The 2014-2015 school year has provided some great highlights in both cross country and track across the Sunshine State. In the coming weeks many of our seniors will head out to start their college careers both athletically and academically. We wanted to salute them one more time in this special feature and say thank you for your support over the years.
What was your most memorable race/moment?
Winning the state meet team title senior year and completing the team championship sweep (conference four times, district four times, region, state).
Who would you consider your biggest competition over your four years?
My brother, Paul. Even though we only raced together for two of the four years, he always pushed me to want to be faster (because obviously the little brother can't beat the older brother, classic sibling rivalry)

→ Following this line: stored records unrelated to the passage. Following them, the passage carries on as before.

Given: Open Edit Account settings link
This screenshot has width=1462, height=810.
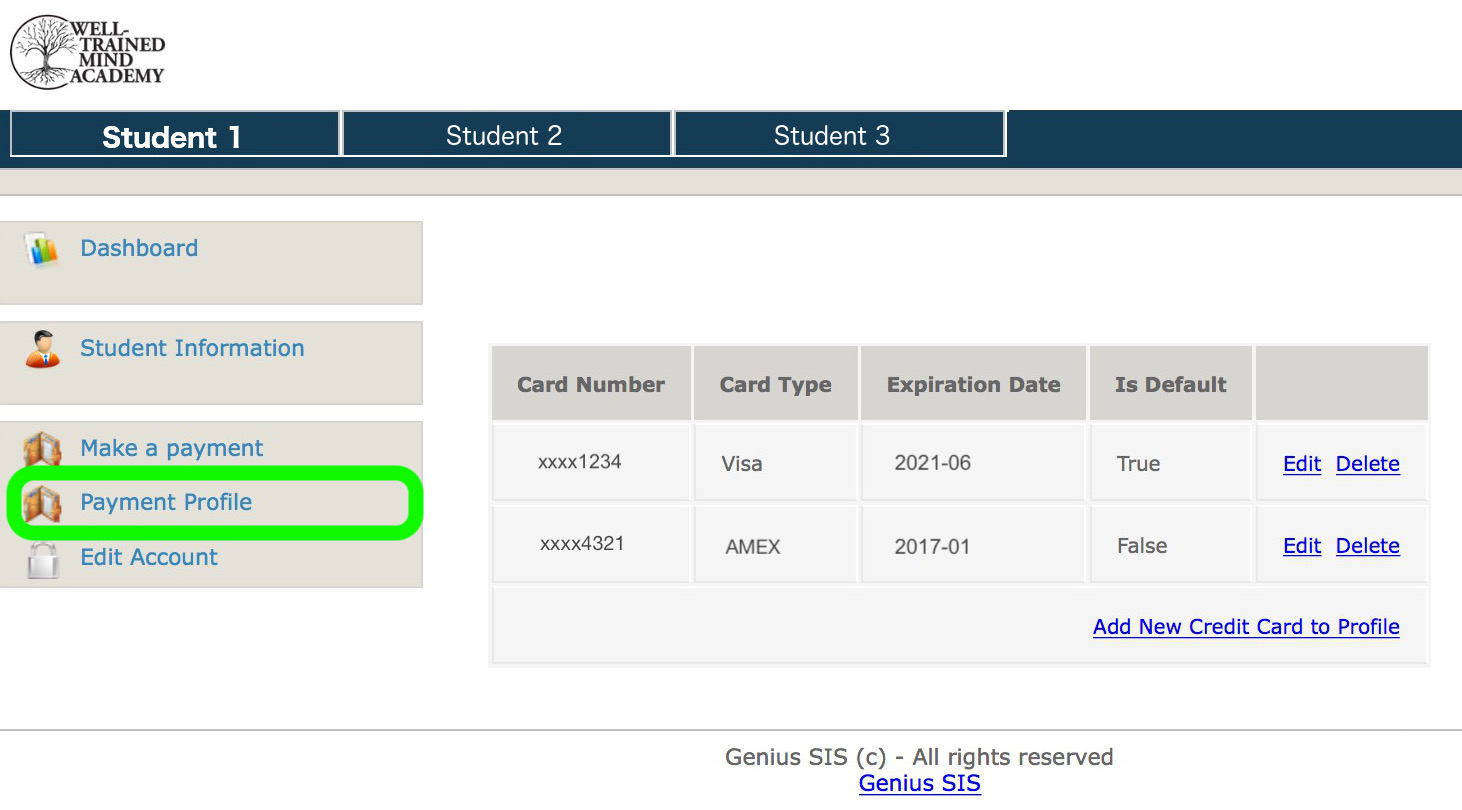Looking at the screenshot, I should pyautogui.click(x=149, y=557).
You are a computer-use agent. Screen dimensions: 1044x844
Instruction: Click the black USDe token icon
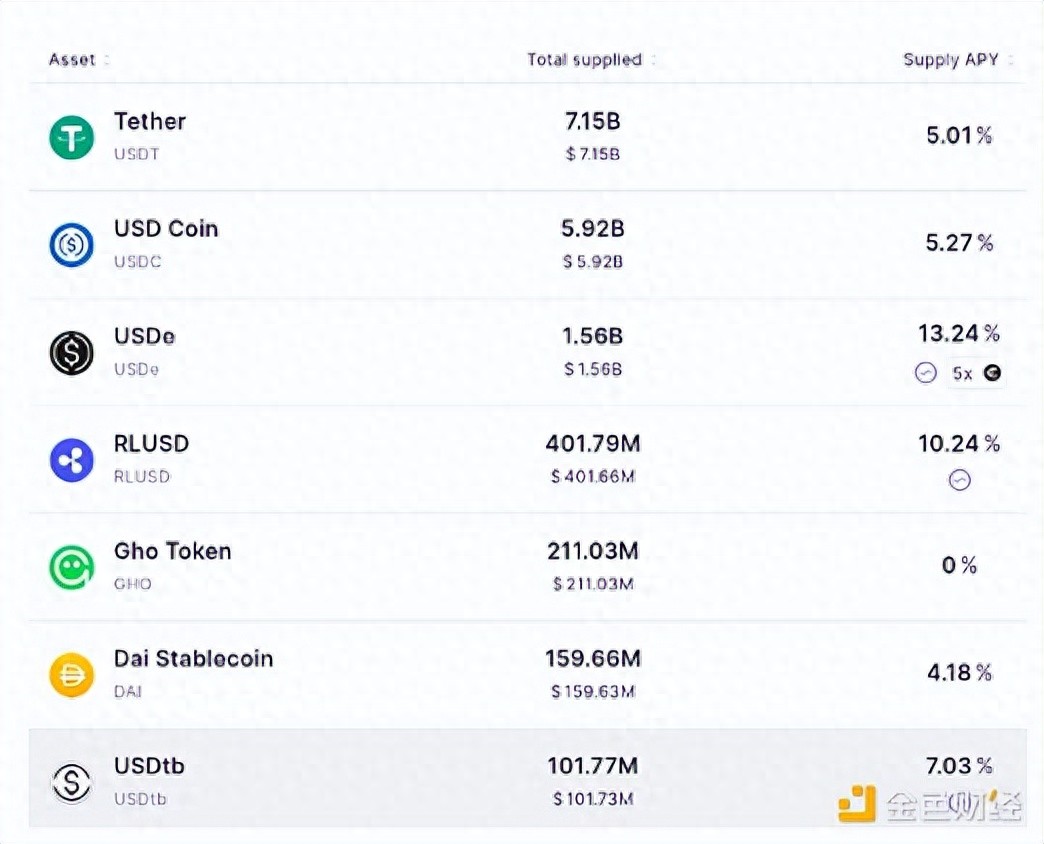click(x=71, y=352)
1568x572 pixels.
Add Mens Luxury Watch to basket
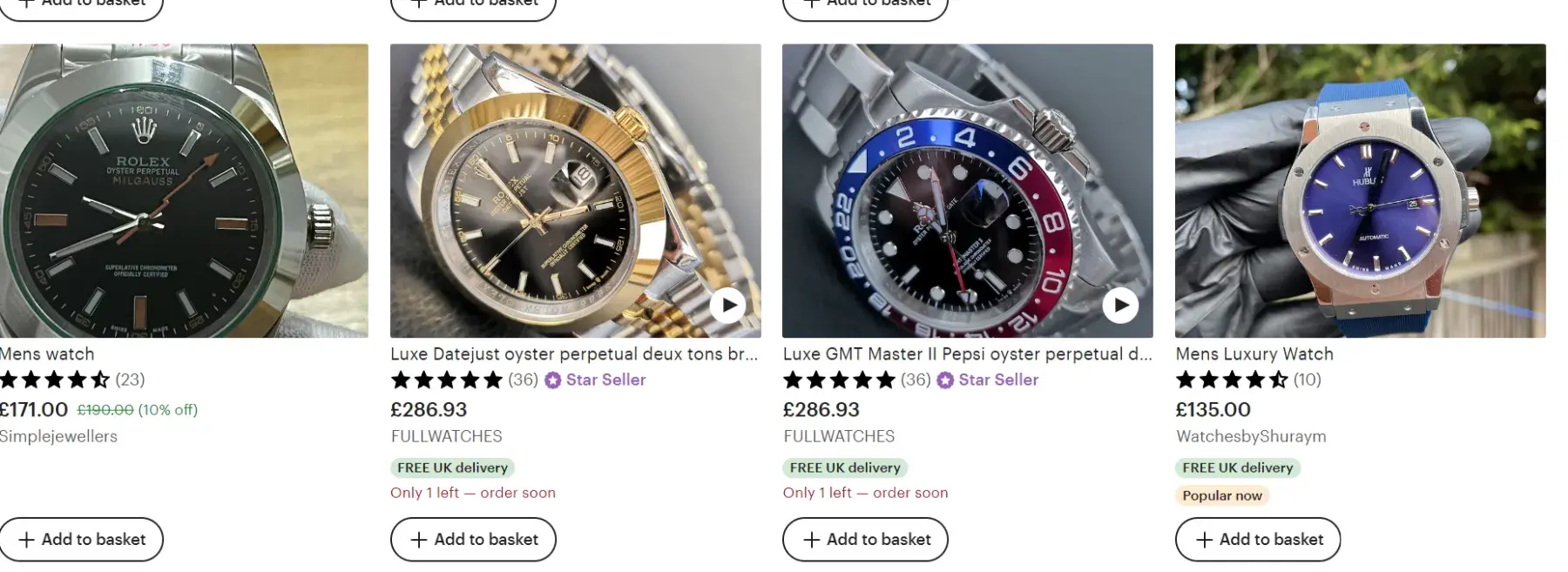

What was your greatest accomplishment?
At the conference meet my senior year, I broke 16:30. The entire season, that had been my goal, and I had hit a mental wall at 17:15, so breaking through that gave me the confidence I needed for the rest of the season.
If you could do it all over again what would you change about your running career in high school?
I would learn to enjoy track season before senior year. I treated track as just training for cross country, and never really applied myself or learned how to really race. For me, it was just running, until senior year, when I realized that it was more than that.
What were the most difficult obstacles you had to overcome?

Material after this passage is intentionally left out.